→ Exercise description
Your answer must match, word for word, the lines from the one holding "Given: Select region B - Europe radio button" through the final line below, with pictures excluded.

=== Records for the task ===

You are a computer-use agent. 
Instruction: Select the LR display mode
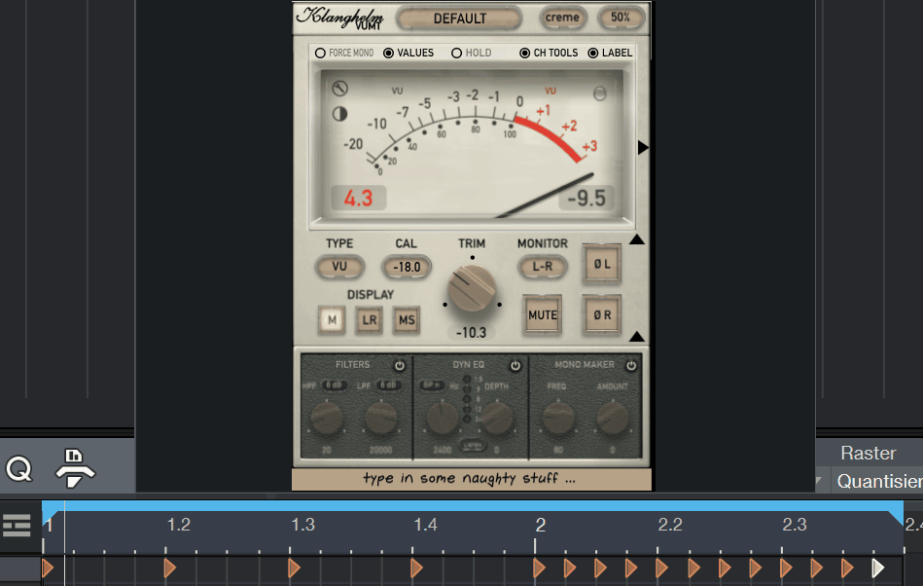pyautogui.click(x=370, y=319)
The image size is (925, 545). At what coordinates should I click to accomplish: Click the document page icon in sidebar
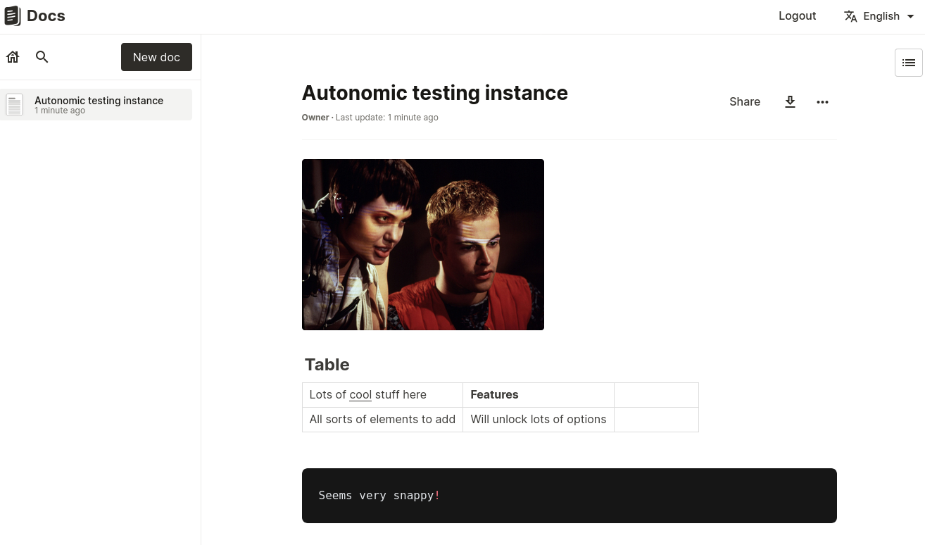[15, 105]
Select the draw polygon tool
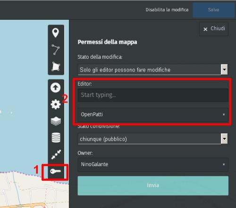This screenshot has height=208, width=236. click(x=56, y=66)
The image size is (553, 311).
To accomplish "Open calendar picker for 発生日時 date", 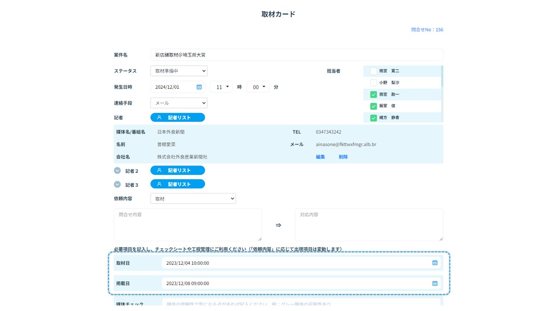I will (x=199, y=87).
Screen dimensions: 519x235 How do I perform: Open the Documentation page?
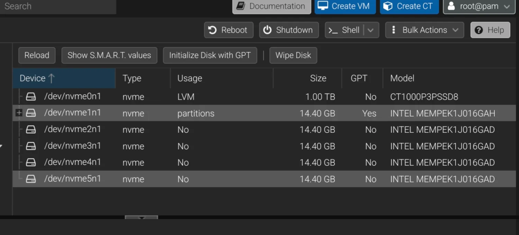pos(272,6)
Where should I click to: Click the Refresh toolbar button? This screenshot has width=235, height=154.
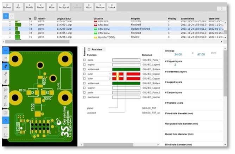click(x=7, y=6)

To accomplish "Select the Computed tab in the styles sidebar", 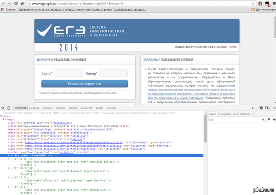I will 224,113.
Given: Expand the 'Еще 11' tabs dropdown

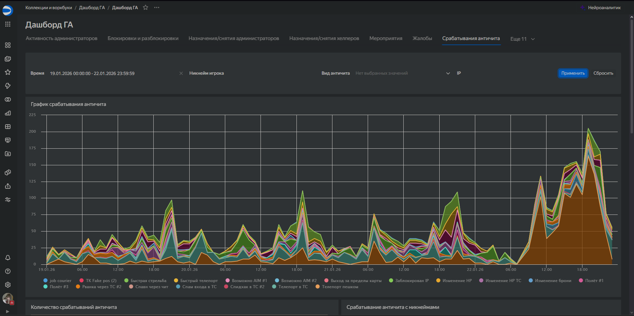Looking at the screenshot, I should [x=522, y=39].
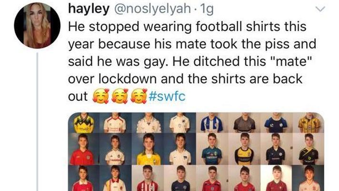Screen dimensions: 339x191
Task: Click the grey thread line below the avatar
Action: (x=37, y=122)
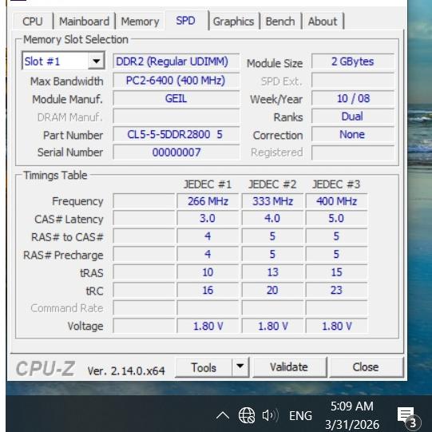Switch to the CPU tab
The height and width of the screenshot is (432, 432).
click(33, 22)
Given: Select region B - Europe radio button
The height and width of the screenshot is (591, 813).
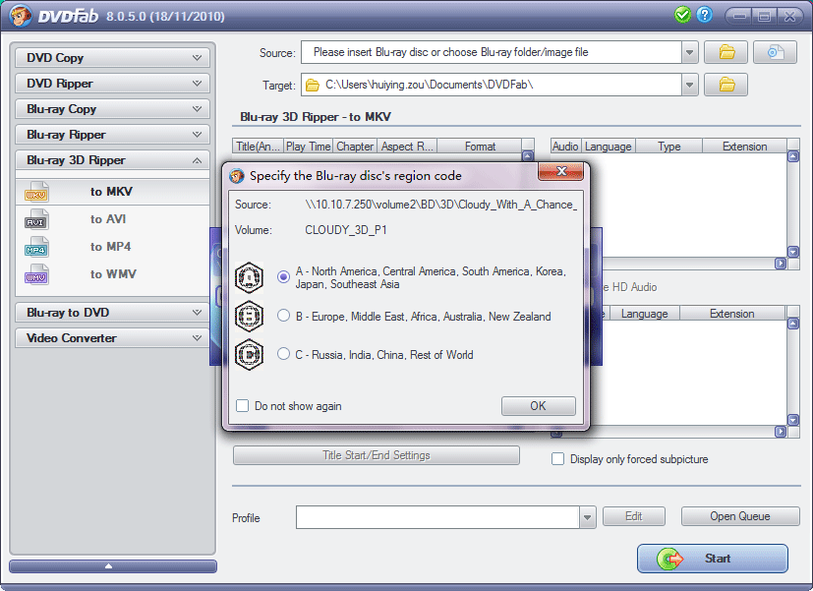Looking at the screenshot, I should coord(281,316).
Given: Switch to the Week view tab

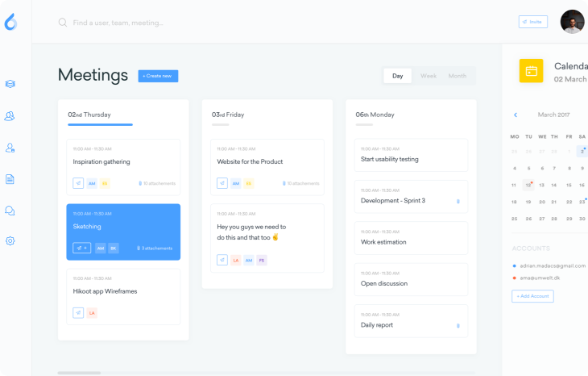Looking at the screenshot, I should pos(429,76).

===

→ Reply to the task
Given: Select region B - Europe radio button
The height and width of the screenshot is (591, 813).
Looking at the screenshot, I should coord(281,316).
Given: Switch to the Week view tab

Looking at the screenshot, I should pos(429,76).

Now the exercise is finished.